# Big Data Modeling and Management Assigment - Homework 1

## 🍺 The Beer project  🍺 

As it was shown in classes, graph databases are a natural way of navegating distinct types of data. For this first project we will be taking a graph database to analyse beer and breweries!   

_For reference the dataset used for this project has been extracted from [kaggle](https://www.kaggle.com/ehallmar/beers-breweries-and-beer-reviews), released by Evan Hallmark.

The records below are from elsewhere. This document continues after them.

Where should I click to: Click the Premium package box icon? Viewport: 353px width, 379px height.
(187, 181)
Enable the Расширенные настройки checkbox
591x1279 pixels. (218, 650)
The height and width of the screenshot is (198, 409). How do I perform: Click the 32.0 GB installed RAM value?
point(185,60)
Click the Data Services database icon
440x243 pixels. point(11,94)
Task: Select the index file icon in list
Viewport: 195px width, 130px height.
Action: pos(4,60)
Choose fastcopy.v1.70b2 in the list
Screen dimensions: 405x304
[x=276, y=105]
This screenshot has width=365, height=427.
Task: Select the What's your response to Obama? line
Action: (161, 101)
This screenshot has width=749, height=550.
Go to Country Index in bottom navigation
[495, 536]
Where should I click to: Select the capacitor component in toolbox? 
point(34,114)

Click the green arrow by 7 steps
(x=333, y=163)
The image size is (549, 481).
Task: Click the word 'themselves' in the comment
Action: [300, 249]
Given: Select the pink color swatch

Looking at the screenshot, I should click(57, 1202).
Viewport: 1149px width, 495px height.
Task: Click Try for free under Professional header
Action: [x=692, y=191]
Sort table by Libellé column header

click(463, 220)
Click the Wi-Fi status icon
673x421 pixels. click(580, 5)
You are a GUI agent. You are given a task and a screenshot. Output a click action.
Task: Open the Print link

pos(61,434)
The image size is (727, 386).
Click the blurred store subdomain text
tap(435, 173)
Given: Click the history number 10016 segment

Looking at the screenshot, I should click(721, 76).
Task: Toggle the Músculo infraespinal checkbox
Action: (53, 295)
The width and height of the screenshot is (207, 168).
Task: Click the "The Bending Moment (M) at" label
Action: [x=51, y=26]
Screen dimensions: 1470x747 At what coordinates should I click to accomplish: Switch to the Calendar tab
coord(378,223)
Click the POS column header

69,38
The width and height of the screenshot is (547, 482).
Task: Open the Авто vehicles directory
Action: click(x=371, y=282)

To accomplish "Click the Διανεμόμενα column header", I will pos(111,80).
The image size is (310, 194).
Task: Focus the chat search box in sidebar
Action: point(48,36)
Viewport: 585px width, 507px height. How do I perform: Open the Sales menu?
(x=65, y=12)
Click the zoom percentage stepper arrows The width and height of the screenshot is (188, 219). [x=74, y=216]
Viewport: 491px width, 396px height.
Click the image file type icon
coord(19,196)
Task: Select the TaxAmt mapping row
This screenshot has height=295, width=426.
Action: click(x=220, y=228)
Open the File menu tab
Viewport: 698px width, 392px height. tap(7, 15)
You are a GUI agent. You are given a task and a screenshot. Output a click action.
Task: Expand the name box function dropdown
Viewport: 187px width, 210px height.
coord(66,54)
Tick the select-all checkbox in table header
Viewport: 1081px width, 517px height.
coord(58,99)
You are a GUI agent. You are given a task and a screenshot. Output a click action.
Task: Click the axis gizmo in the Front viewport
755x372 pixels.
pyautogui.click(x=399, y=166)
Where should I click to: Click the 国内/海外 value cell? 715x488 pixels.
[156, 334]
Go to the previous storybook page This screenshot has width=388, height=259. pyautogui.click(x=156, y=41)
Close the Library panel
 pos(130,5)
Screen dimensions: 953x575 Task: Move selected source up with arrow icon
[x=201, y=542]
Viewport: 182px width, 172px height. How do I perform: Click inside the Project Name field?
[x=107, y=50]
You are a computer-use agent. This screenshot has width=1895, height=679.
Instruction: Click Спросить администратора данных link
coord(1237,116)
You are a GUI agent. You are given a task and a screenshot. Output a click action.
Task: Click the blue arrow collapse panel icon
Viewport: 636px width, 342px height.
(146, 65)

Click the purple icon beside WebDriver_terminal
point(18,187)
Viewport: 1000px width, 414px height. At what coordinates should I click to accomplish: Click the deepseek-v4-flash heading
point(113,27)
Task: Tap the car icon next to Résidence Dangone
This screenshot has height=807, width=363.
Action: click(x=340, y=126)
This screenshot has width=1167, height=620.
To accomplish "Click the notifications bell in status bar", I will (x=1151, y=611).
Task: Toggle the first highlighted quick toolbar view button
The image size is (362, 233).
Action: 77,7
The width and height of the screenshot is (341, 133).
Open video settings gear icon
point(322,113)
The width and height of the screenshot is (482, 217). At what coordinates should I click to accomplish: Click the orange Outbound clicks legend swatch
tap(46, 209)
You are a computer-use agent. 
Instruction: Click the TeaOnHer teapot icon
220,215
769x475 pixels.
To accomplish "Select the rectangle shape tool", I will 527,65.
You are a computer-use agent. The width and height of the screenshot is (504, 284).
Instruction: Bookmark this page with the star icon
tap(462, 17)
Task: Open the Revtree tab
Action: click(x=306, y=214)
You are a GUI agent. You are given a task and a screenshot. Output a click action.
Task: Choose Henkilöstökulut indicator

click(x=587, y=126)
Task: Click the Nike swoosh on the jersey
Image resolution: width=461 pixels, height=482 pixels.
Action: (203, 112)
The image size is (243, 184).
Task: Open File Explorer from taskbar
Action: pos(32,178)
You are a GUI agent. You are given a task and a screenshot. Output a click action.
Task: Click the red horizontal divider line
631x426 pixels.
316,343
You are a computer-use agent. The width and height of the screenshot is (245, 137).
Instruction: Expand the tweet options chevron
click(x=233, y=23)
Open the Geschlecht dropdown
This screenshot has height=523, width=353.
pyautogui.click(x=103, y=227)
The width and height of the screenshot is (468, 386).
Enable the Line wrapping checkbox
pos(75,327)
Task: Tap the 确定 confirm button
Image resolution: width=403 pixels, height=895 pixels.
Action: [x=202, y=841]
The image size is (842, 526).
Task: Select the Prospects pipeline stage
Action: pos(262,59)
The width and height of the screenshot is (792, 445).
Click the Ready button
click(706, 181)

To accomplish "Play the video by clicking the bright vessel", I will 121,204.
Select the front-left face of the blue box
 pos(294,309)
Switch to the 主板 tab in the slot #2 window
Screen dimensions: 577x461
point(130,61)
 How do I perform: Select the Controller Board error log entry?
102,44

Even though the author does not present metada on the origin of the data it is probably a collection of open data from places like [beeradvocate](https://www.beeradvocate.com/)_.



### Table of Contents

* [Dataset description](#Problemdescription)
* [All The Functions you'll need to run queries in Neo4J](#AllTheFunctionsyoullneedtorunqueriesinNeo4J)
* [Understanding the Database](#UnderstandingtheDatabase)
* [1. How many different countries exist in the database?](#q1)
* [2. Most reviews](#q2)
* [3. Find the user/users that have the most shared reviews (reviews of the same beers) with the user CTJman?](#q3)
* [4. Which Portuguese brewery has the most beers?](#q4)
* [5. From those beers (the ones produced in the brewery from the previous question), which has the most reviews?](#q5)
* [6. On average how many different beer styles does each brewery produce?](#q6)
* [7. Which brewery produces the strongest beers according to ABV?](#q7)
* [8. If I typically enjoy a beer due to its aroma and appearance, which beer style should I try?](#q8)
* [9. Using Graph Algorithms answer one of the following questions](#q9)
* [10. Using Graph Algorithms answer one of the following questions](#q10)
* [11. If you had to pick 3 beers to recommend using only this database, which would you pick and why?](#q11)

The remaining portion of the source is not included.